1 YYRR: 2 YYRr : 1 YYrr : 2 YyRR : 4 YyRr : 2 Yyrr : 1 yyRR : 2 yyRr : 1 yyrr

Exceptions to Mendel’s laws:

• Paramutations and polyploidy are exceptions to the law of segregation or law of purity of gametes.

• Linkage is an exception to Mendel’s second law i.e. law of independent assortment.

• Incomplete dominance is an exception to the principle of dominance.

• Pleiotropism is an exception to the principle of unit characters.

• Modification of F2 ratios due to incomplete-dominance, co-dominance, lethal factors, interaction of factors, epistatic factors are all exceptions.

However, Mendel failed to confirm his results when he worked with hawk weed, (Hieraceum sp.) because of the formation of embryo from the ovule without fertilization (diploid parthenogenesis) in this plant.

Rediscovery of Mendel’s work:

Mendel’s research paper remained dormant and unnoticed by the scientific world until 1900. It was in the beginning of 20th century that 3 botanists, namely Hugo de Vries, working on Oenothera; Correns working on Xenia, peas, and maize and Von Tschermark working on various flowering plants, independently drawn the conclusions like Mendel.
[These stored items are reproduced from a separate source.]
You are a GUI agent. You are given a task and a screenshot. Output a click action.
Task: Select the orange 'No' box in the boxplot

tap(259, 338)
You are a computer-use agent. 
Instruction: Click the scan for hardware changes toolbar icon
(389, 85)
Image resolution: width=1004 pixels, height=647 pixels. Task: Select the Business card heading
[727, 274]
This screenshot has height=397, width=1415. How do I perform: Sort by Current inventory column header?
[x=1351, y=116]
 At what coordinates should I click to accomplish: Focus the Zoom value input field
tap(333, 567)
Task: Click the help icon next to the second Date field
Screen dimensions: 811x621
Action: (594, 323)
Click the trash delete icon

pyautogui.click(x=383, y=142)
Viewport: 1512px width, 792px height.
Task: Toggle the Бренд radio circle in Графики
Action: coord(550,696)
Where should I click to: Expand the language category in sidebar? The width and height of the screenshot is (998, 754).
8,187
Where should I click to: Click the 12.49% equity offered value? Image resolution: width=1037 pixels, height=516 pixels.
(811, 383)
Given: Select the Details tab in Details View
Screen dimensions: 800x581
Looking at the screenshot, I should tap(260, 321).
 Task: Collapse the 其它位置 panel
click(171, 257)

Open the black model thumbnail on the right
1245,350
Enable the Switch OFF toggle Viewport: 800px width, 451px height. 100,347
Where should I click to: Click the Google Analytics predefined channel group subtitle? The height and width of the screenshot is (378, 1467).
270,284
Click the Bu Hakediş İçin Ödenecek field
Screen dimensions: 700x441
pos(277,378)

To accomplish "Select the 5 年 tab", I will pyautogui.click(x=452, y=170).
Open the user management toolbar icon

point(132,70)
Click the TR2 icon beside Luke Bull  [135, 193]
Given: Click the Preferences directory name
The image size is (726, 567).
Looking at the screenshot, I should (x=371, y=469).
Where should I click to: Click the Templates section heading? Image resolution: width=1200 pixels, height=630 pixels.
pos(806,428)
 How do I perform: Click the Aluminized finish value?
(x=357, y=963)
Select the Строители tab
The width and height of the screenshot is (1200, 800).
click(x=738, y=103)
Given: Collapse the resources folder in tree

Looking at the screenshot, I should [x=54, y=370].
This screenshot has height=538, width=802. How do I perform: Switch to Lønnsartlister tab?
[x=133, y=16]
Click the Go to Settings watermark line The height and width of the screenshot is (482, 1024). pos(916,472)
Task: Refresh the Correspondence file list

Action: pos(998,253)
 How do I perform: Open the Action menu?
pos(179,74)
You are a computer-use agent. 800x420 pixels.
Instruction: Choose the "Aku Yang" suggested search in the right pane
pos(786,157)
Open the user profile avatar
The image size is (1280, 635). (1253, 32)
Later botanist came across research paper of Mendel and rediscovered it in 1900. Mendel original paper was republished in flora,89,364 (1901). Bateson confirmed Mendel’s work by a series of hybridization experiments.

Backcross:  Crossing of a hybrid with one of its parents

Test cross:  Crossing of a hybrid with recessive parent.

To determine whether an individual with a dominant phenotype is homozygous for the dominant allele or heterozygous, Mendel crossed the individual in question with an individual that hd the recessive phenotype.